Calabria

Mariangela Preta: “L’arte e la fede possono unire territori diversi”

di Domenico Nardo *

Bolzano ospita La Visione di Soriano

Domani la città altoatesina celebra il ponte culturale tra Nord e Sud Italia

«L’arte e la fede possono unire territori diversi e raccontare la nostra storia», afferma Mariangela Preta, direttrice del Polo Museale di Soriano Calabro. Domani, sabato 25 ottobre, alle 19:00, la storica Pasticceria Malavenda 1872 di Bolzano ospiterà La Visione di Soriano: un ponte di fede tra Bolzano e Soriano Calabro, iniziativa promossa dall’Associazione Wine and Food Academy APS.

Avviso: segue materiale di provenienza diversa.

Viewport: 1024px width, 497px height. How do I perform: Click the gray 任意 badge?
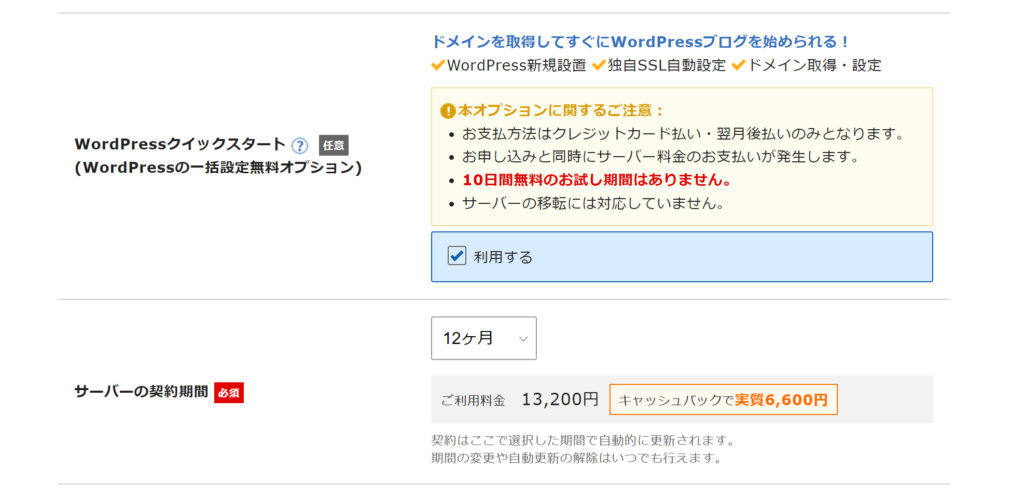click(334, 145)

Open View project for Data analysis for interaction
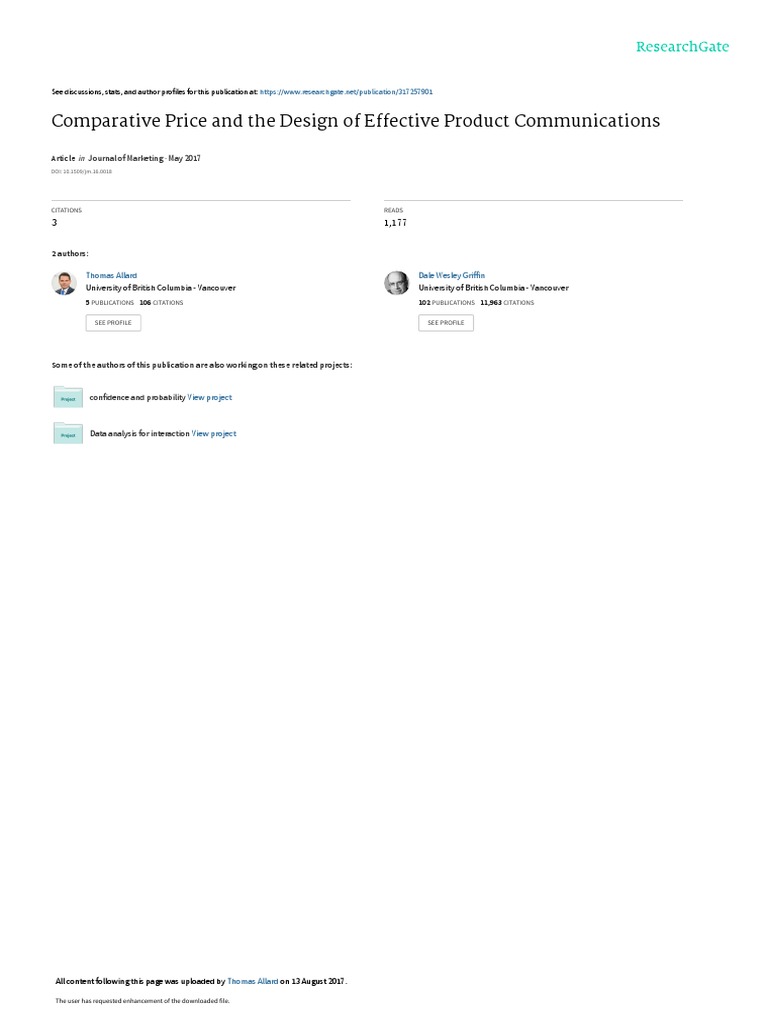[x=214, y=434]
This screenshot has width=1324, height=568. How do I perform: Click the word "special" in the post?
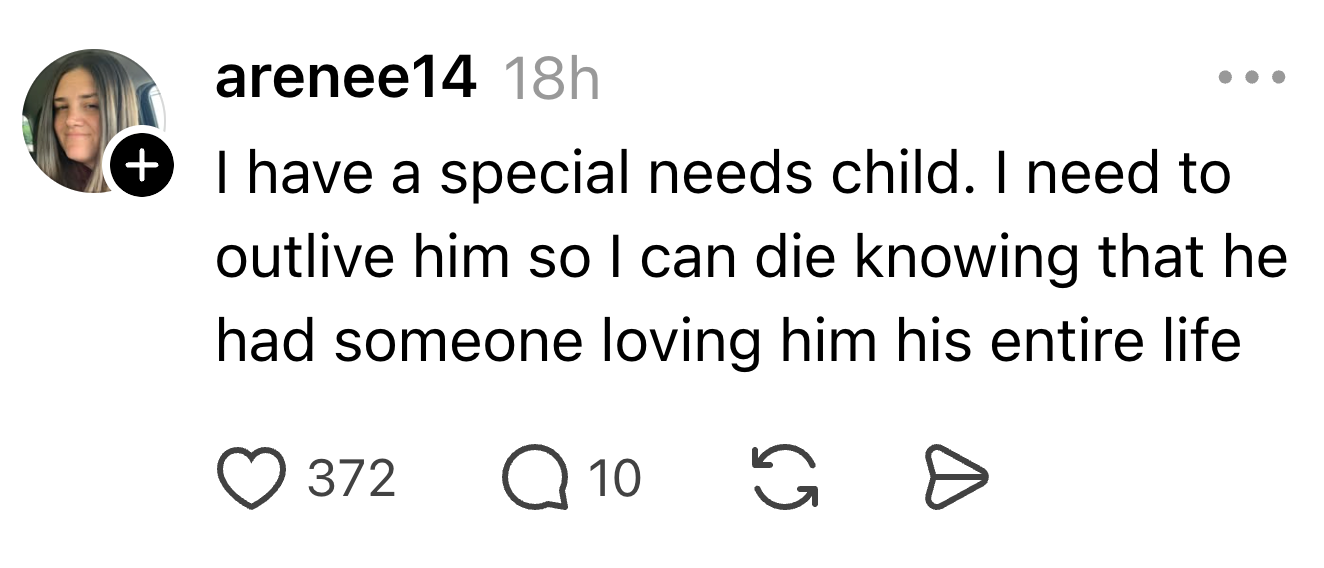coord(534,176)
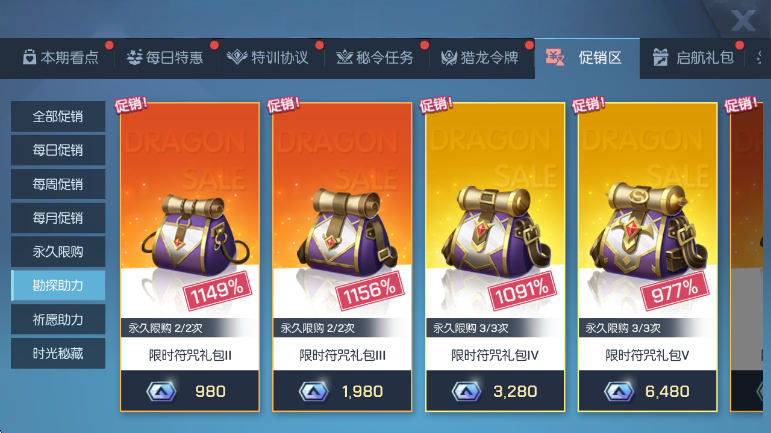The width and height of the screenshot is (771, 433).
Task: Open the 促销区 tab
Action: point(587,58)
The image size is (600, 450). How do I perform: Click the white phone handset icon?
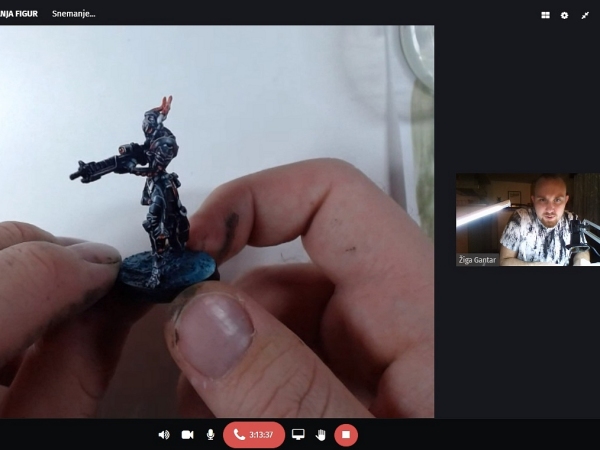pos(240,434)
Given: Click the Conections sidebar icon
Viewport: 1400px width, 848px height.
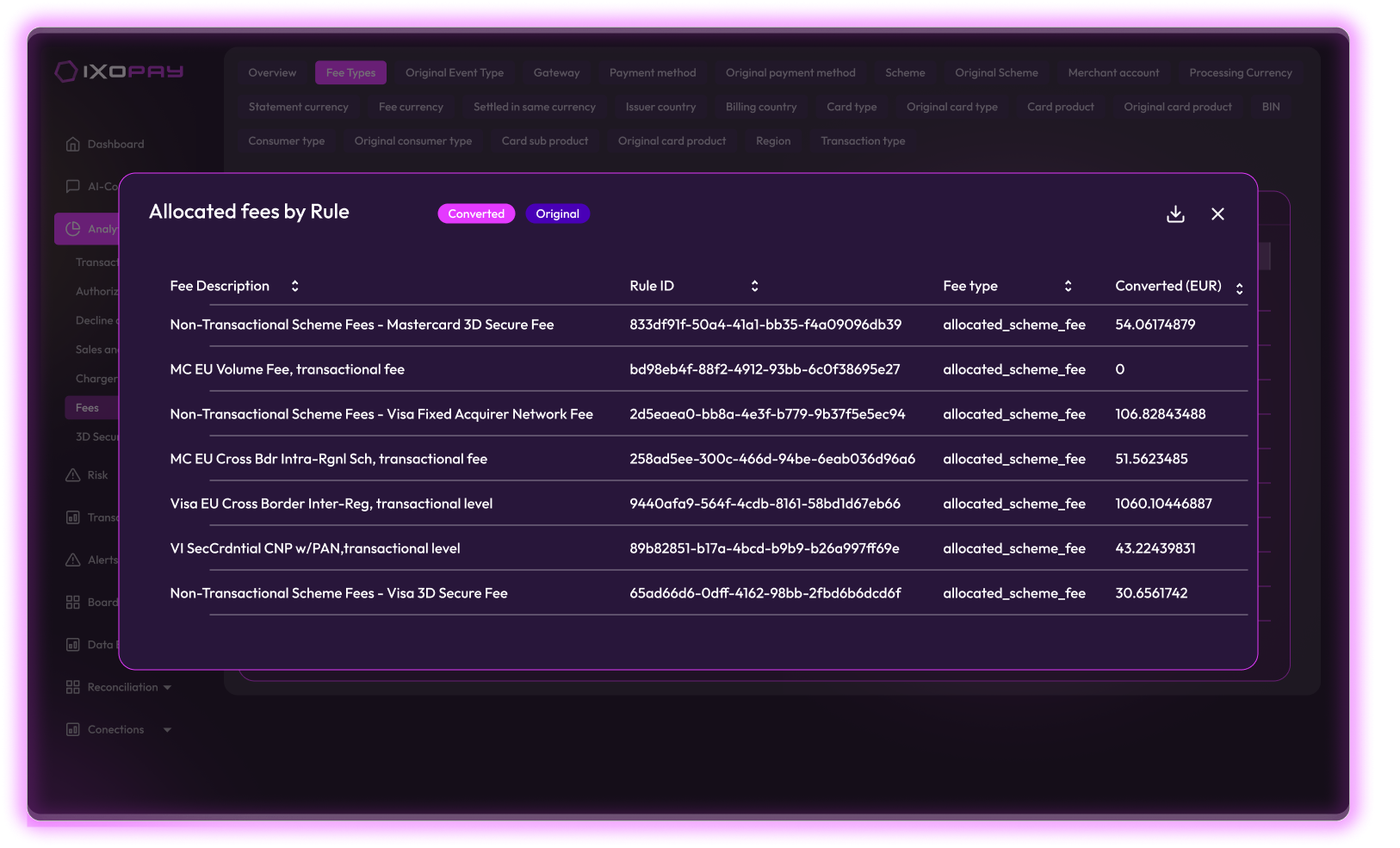Looking at the screenshot, I should [x=73, y=729].
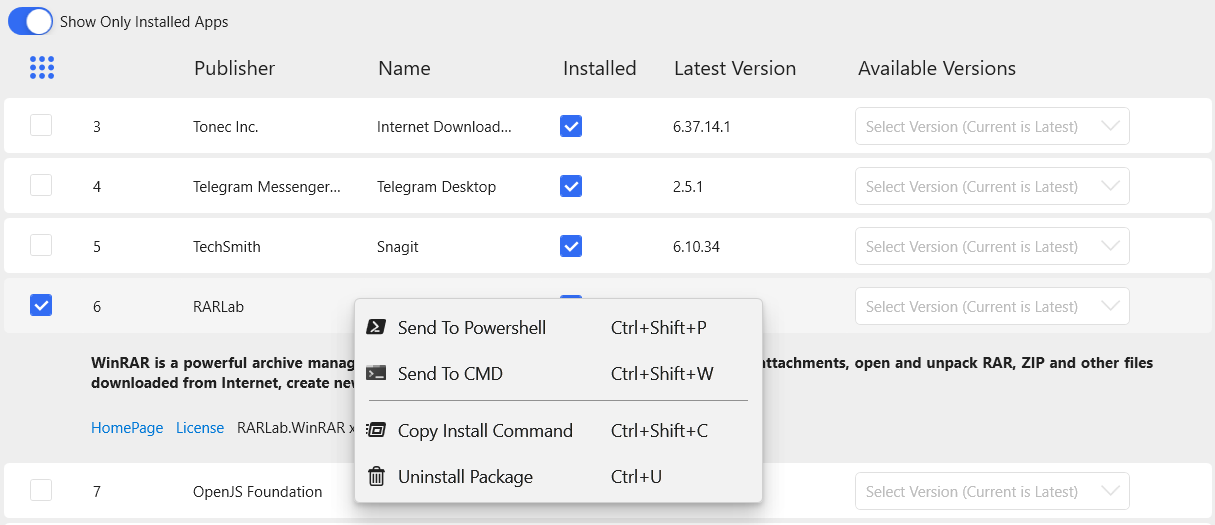
Task: Open the WinRAR HomePage link
Action: 127,427
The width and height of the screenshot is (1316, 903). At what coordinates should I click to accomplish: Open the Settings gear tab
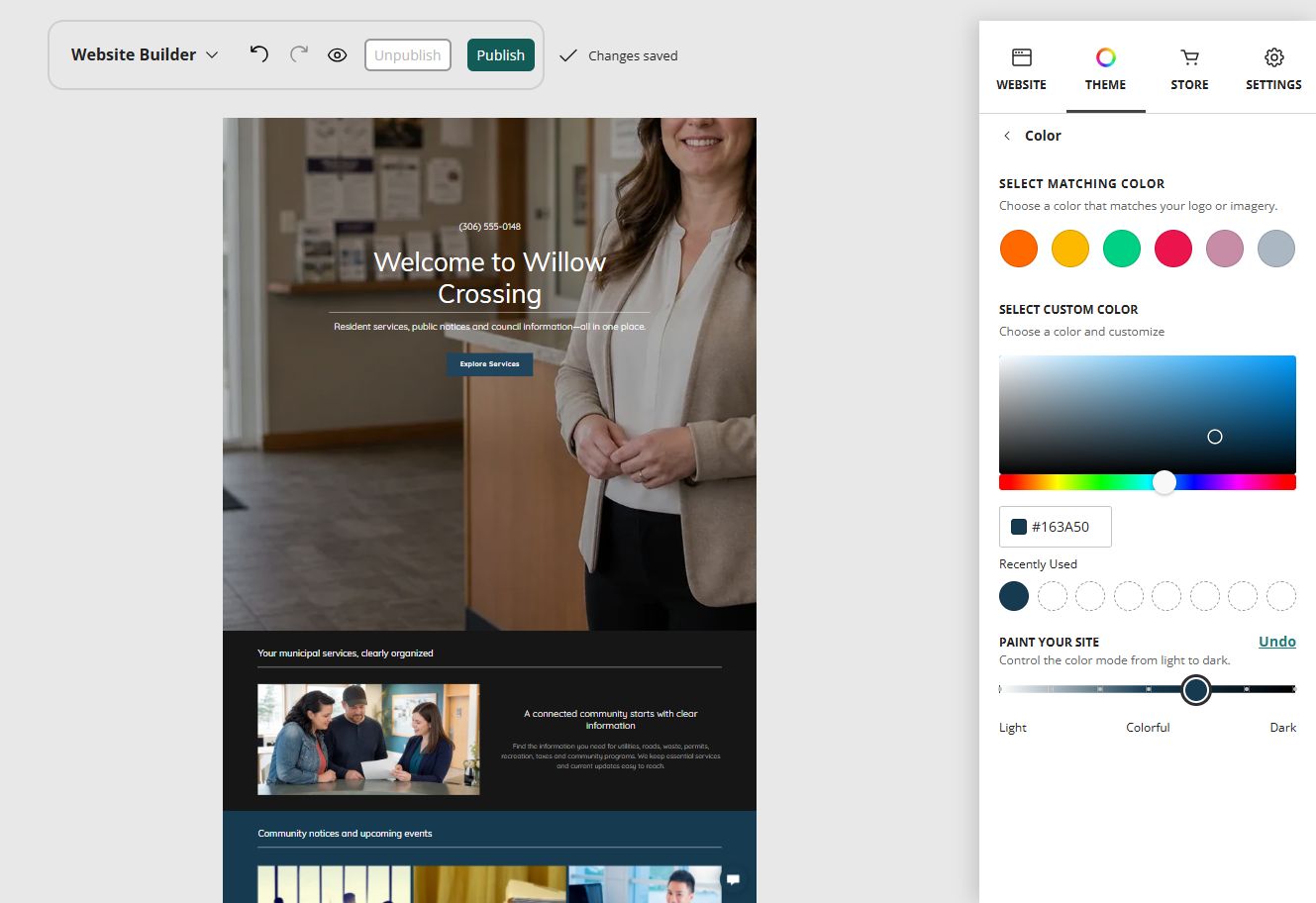[1273, 57]
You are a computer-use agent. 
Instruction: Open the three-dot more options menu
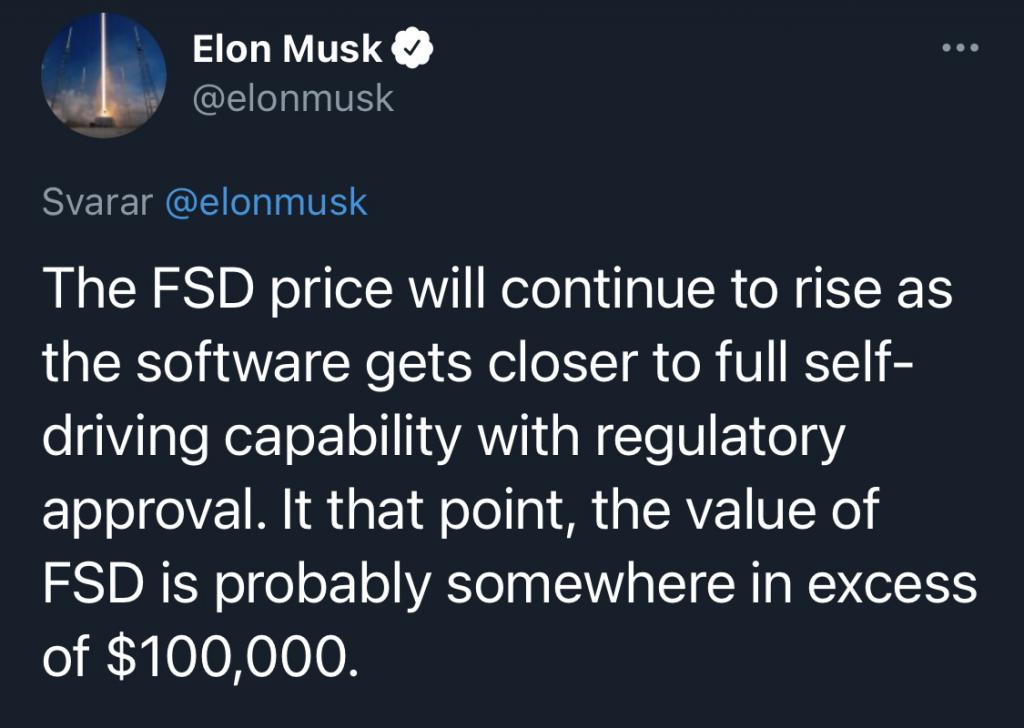coord(961,47)
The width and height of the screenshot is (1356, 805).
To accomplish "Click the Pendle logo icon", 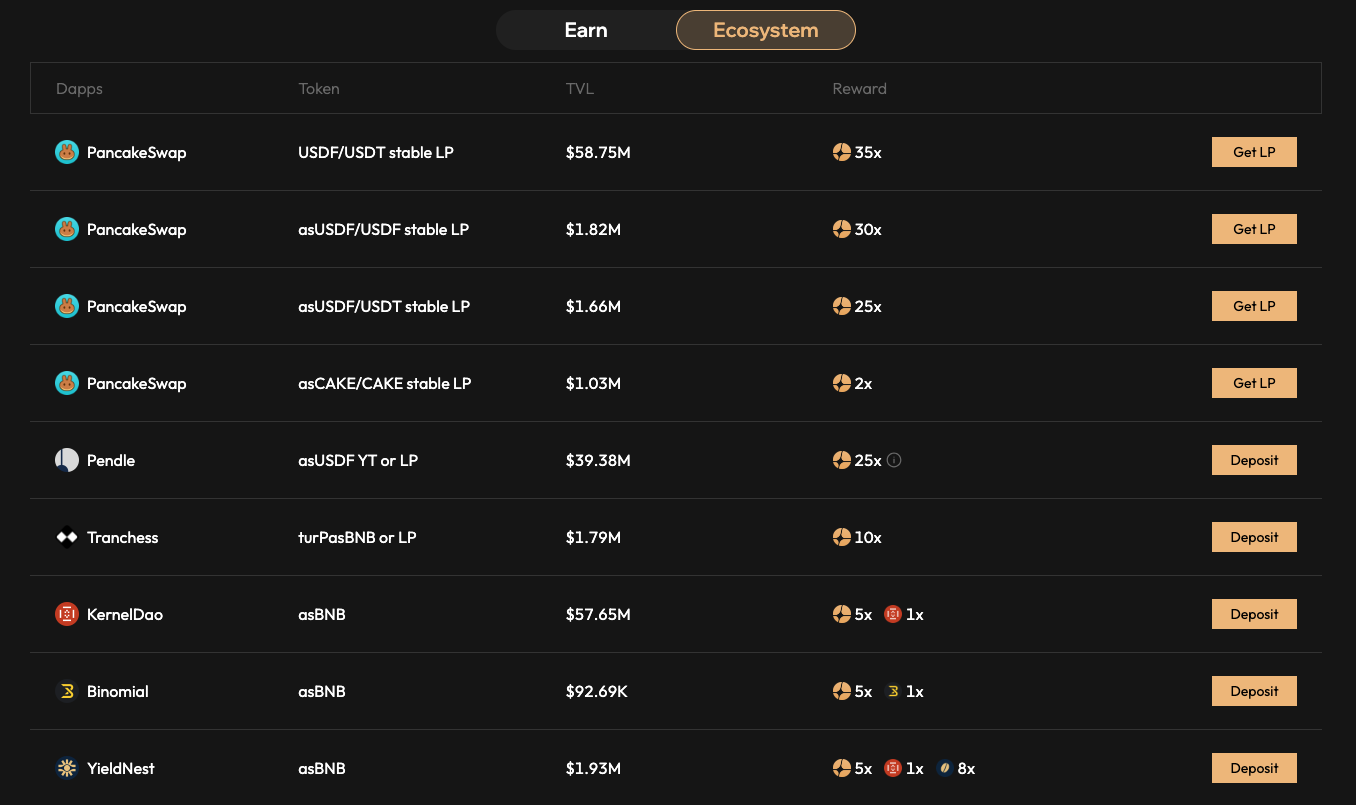I will tap(67, 460).
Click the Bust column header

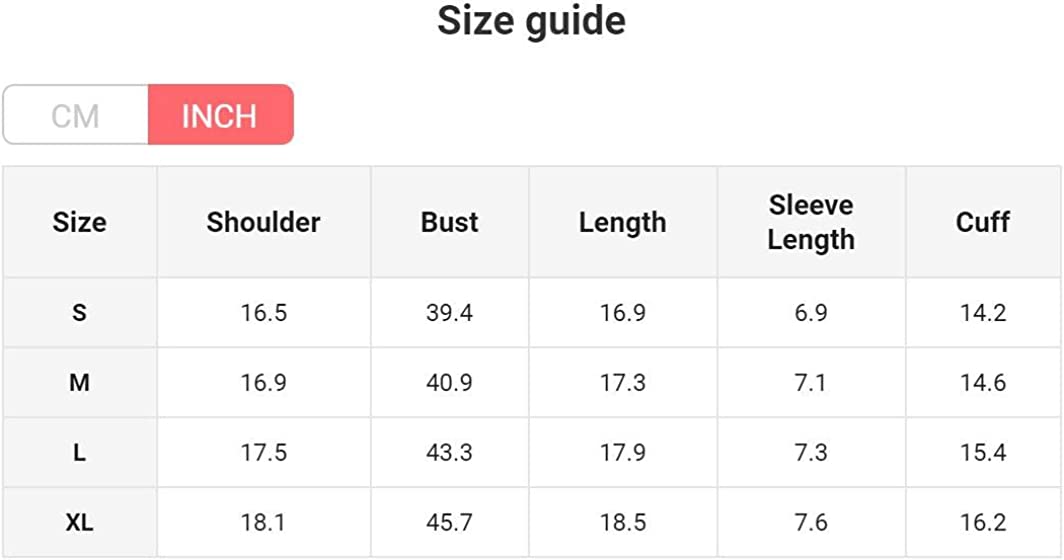449,222

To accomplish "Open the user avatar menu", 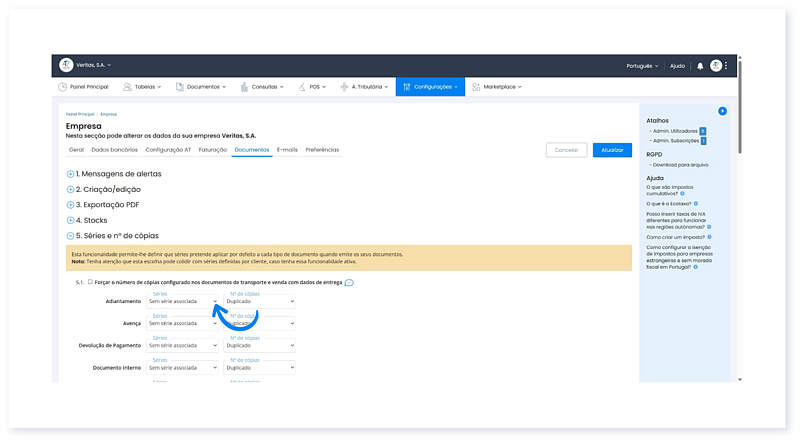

L’evento celebra il legame tra due comunità apparentemente lontane, ma profondamente connesse dalla storia dell’opera de La Visione di Soriano, custodita nella Chiesa dei Domenicani di Bolzano. Tra gli ospiti, Raffaele D’Angelo, presidente della Wine and Food Academy, Alessandra Malavenda, padrona di casa, e rappresentanti istituzionali come Angelo Gennaccaro, vicepresidente del Consiglio Provinciale di Bolzano, e Johanna Ramoser, assessora alla Mobilità, Pari Opportunità, Scuola e Tempo Libero del Comune.

Dott.ssa Preta, quale significato ha questo evento per Soriano Calabro?
«È un’occasione straordinaria per far conoscere la nostra storia oltre i confini regionali. Da anni lavoriamo per costruire ponti culturali tra il Sud e il resto d’Italia. Oggi vedere il nome di Soriano accostato a quello di Bolzano conferma che l’arte e la fede possono unire territori diversi. La Visione di Soriano non è solo un dipinto: è un messaggio di memoria, identità e condivisione, che continua a ispirare generazioni e comunità».

L’opera, realizzata dal Guercino, raffigura la Vergine Maria in una visione miracolosa a un confratello domenicano di Soriano Calabro, consegnandogli un’effigie di San Domenico e invitandolo a diffonderne il culto. Un capolavoro intriso di luce e misticismo, simbolo di un dialogo ideale tra arte, storia e spiritualità.

La serata si concluderà con la degustazione di dolci della storica pasticceria, accompagnati dal Moscato di Saracena dell’Azienda Agricola Diana, presidio Slow Food, confermando come cultura, arte e gusto possano essere strumenti concreti di dialogo e condivisione tra territori italiani.